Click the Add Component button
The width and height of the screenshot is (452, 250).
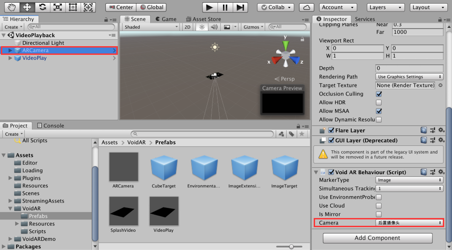click(x=377, y=238)
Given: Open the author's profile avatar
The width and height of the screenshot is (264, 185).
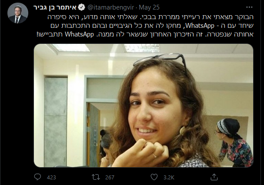Looking at the screenshot, I should tap(18, 13).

» WHAT IS BEING ASKED
Only the lines from the one with "The width and height of the screenshot is (452, 250)." through the last line of the listing belong in your answer; copy them exactly and skip the pictures.

» ANSWER BELOW
The width and height of the screenshot is (452, 250).
click(x=377, y=238)
Given: Open the author's profile avatar
The width and height of the screenshot is (264, 185).
Looking at the screenshot, I should tap(18, 13).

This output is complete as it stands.